Ask ChatGPT "what's the best CRM software?" in English and you'll get Salesforce, HubSpot, Pipedrive. Ask the same question in German — "Was ist die beste CRM-Software?" — and you'll see SAP, HubSpot, and Pipedrive, but also regional players like CentralStationCRM. In Japanese, entirely different products surface. AI brand visibility is inherently local, yet most brands only monitor in English.
The Regional AI Visibility Gap
Most AI brand monitoring today is English-only. This creates a massive blind spot for international brands. You might have 80% AI visibility in US English queries but 15% in French or 5% in Korean. If your revenue comes from multiple markets, monitoring only English is like optimising SEO only for google.com while ignoring google.de, google.co.jp, and google.fr.
How Language Affects AI Recommendations
AI models don't simply translate English recommendations. They draw from language-specific training data, which includes local review sites, regional publications, and market-specific forums. The German tech publication Heise.de influences German-language AI recommendations the way TechCrunch influences English ones. If your brand doesn't appear in these regional sources, it won't appear in regional AI answers.
Platform Differences Across Regions
Each AI platform handles multilingual queries differently. Gemini, backed by Google's search infrastructure, shows the strongest regional adaptation — its search grounding naturally favours local results. Perplexity similarly adjusts search queries by language, surfacing regional sources. ChatGPT and Claude rely more on their training data, which tends to skew toward English-language sources even when responding in other languages. This creates a paradox: a brand might be invisible in French Gemini results but well-represented in French ChatGPT responses, simply because ChatGPT is drawing from its English training data.
Country-Specific Strategies
Europe: Navigate Fragmentation
European AI visibility requires a per-market approach. Germany, France, Spain, and Italy each have distinct tech media ecosystems, review platforms, and professional forums. A single EU strategy doesn't work — you need localised content, localised review profiles, and localised comparison pages for each target market. Prioritise markets by revenue potential and start with the one where you already have the strongest presence.
Asia-Pacific: Different Platforms, Different Rules
APAC markets add platform complexity. While ChatGPT and Gemini are dominant in most Western markets, Japan has strong local AI assistants, and Chinese users access different models entirely. Focus your APAC AEO strategy on the platforms your actual customers use, not just the global leaders. And remember: Japanese, Korean, and Chinese-language content needs native-quality writing — machine translations signal low authority to both AI models and users.
Building a Multi-Country Monitoring Strategy
Start by identifying your top 3-5 markets by revenue. For each market: create prompts in the local language (not translated — written natively), track across all relevant AI platforms, benchmark against local competitors (not just global ones), and identify the regional sources AI models draw from. Update your monitoring quarterly as AI models evolve their multilingual capabilities. The brands winning internationally in AI search are the ones that treat each market as a unique optimisation challenge with its own sources, competitors, and platform dynamics.
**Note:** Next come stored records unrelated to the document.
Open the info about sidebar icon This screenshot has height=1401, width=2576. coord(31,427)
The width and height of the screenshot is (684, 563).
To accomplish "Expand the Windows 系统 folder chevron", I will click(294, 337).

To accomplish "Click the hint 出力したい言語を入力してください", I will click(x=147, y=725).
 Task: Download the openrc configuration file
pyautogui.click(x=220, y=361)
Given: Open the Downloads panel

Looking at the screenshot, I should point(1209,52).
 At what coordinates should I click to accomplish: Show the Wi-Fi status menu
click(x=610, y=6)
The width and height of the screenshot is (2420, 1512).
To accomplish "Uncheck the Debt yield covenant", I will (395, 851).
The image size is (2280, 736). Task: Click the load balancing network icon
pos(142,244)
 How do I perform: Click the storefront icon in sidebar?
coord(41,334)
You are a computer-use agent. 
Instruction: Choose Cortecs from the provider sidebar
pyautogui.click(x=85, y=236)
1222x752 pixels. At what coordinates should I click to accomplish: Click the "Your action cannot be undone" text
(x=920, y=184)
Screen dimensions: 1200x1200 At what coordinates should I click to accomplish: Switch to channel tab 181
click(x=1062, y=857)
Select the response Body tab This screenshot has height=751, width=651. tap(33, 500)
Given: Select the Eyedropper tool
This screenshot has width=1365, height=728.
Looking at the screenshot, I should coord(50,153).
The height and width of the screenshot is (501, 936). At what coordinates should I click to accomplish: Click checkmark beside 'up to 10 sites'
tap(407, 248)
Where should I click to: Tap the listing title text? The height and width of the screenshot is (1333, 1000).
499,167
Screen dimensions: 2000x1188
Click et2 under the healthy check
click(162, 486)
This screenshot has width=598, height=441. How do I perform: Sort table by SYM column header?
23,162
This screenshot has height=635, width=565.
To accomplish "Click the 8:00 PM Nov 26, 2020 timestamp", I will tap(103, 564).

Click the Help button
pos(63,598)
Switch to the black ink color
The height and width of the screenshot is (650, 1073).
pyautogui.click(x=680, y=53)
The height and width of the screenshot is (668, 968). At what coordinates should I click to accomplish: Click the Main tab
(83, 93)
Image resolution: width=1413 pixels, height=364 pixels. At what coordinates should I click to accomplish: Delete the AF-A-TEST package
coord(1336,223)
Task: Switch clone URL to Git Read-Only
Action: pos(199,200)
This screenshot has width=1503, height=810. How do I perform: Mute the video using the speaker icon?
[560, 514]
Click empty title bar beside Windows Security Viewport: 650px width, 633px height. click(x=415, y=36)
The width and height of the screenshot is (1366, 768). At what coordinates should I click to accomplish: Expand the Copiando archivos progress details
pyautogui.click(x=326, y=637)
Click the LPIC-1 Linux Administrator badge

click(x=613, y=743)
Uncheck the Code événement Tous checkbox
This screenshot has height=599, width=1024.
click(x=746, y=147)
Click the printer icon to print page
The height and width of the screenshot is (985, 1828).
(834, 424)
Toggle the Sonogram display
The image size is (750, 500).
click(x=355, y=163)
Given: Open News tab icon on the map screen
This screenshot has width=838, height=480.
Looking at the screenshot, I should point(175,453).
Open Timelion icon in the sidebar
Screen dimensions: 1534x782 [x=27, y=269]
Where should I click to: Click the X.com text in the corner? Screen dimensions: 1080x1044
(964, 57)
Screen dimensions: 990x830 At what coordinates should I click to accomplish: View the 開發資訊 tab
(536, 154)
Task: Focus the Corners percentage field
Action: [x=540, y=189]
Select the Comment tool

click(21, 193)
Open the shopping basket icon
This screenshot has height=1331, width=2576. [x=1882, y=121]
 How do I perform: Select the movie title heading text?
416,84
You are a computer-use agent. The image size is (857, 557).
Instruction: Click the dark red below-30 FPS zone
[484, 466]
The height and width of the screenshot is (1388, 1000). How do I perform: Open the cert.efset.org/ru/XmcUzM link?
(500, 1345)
Frequently asked questions
Do AI models translate English recommendations into other languages, or do they recommend different brands?
They recommend different brands. AI models are trained on language-specific corpora, which means German queries pull from German review sites, French queries from French publications, Japanese from Japanese sources. The recommendations emerge from each language's distinct grounding pool — translation isn't the mechanism, separate retrieval is.
How should I prioritise multi-language AEO?
By revenue contribution. If a market drives 20% of revenue, AI visibility there deserves proportionate attention. Most brands start with the top three or four revenue markets, build localised prompt sets, monitor visibility in each, and prioritise content investments where the gap is largest. Don't translate — localise. AI rewards content that reads natively in each language.
Are some languages harder than others for AI visibility?
Yes. English has the largest training corpus and most mature review ecosystems, so visibility patterns are well-established. German, French, Spanish and Japanese have substantial corpora but smaller ecosystems. Long-tail languages have minimal AI training data, which means generic responses dominate and brand differentiation is harder. Strategy should match language maturity, not assume parity.